Will ich Autopilot und Superchargernutzung beim Model III ?

  • Supercharging auf jeden Fall, Autopilot auf jeden Fall.
  • Supercharging auf jeden Fall, Autopilot nur wenn es relativ günstig ist.
  • Supercharging auf jeden Fall, Autopilot brauch ich nicht.
  • Supercharging nur wenn es relativ günstig ist, Autopilot auf jeden Fall.
  • Supercharging nur wenn es relativ günstig ist, Autopilot nur wenn es relativ günstig ist.
  • Ich will ein Model III so günstig wie möglich

0 Teilnehmer

Beides sind wichtige und begehrte Ausstattungsdetails wobei wir aber noch nicht wissen ob es beim Model III bei den jeweiligen Akku und Motorisierungsvarianten serienmäßig oder nur geben Aufpreis geben wird.

Um die Umfrage nicht zu kompliziert zu machen gehe ich für das Supercharging in der Form aus wie es früher beim S war: Also lebenslang umsonst gegen Aufpreis beim Kauf zumindest bei den Einstiegsmodellen.

Kannste da bitte noch SC auf jeden Fall, aber ohne AP, hinzufügen.

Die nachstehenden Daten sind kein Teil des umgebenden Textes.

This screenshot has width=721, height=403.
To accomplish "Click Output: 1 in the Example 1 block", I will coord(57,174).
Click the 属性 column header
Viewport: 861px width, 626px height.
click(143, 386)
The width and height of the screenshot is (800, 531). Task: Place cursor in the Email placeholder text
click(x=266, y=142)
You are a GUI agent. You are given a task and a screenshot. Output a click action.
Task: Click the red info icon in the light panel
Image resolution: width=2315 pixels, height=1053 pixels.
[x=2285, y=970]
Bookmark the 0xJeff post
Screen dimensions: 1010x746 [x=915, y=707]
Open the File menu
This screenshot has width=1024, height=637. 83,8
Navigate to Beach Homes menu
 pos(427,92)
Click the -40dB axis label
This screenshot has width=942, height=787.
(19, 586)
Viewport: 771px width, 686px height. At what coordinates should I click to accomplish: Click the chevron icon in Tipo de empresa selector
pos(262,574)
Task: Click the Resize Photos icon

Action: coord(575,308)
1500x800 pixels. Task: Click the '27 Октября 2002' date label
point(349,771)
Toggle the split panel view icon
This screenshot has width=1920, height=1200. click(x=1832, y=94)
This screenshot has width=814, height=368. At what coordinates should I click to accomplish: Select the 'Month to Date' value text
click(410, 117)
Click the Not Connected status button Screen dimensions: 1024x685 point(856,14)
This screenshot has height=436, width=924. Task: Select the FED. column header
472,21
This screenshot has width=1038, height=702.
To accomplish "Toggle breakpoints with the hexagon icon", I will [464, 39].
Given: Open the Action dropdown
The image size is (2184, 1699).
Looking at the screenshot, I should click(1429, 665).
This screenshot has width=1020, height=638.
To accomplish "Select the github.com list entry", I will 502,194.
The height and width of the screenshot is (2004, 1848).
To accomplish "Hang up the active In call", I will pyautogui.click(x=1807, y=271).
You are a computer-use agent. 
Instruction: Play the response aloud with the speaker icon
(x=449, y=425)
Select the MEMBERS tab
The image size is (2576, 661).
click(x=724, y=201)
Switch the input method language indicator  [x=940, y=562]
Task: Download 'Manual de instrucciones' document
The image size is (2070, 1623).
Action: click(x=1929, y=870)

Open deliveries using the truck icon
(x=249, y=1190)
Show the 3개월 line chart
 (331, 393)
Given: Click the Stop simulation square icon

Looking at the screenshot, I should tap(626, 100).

Auf Wunsch noch eine Wahlmöglichkeit hinzugefügt.
Leider sind nun alle alten Eintragungen verschwunden. :imp:

Bitte alle noch mal neu wählen! :exclamation: :blush:

Sorry, war nicht meine Absicht, aber Danke.

Gruß

Knobi

Mit so einer „Softwarehinterhältigkeit“ konnte ja keiner rechnen. :wink:
Dein Extrapunkt war aber doch gut. Immerhin 6% im Moment haben ihn ja gewählt. Ich dachte die Kombination wäre überflüssig, weil alle denken auch wenn man selbst skeptisch ist, ist es ein Merkmal was in ein zukünftiges modernes Auto unbedingt gehört und dann bei „relativ geringem Preis“ auch geordert werden muss allein wegen dem Wiederverkaufspreis.
Spannend wird ob Tesla wie beim S und X die Hardware für den Autopilot grundsätzlich in jedes Model III einbauen wird.
Ich vermute letztlich machen sie es. Selbst wenn sich auch langfristig ein harter Kern an Technologieverweigeren bei den Kunden herauskristallisiert dürfte die Funktion Auffahrunfälle zu vermeiden auch bei nicht aktivierten Autopilot über den Umweg der Versicherungskosten und der generellen Einstufung der Baureihe schon dafür sorgen, dass sich der generelle Einbau der Hardware lohnt.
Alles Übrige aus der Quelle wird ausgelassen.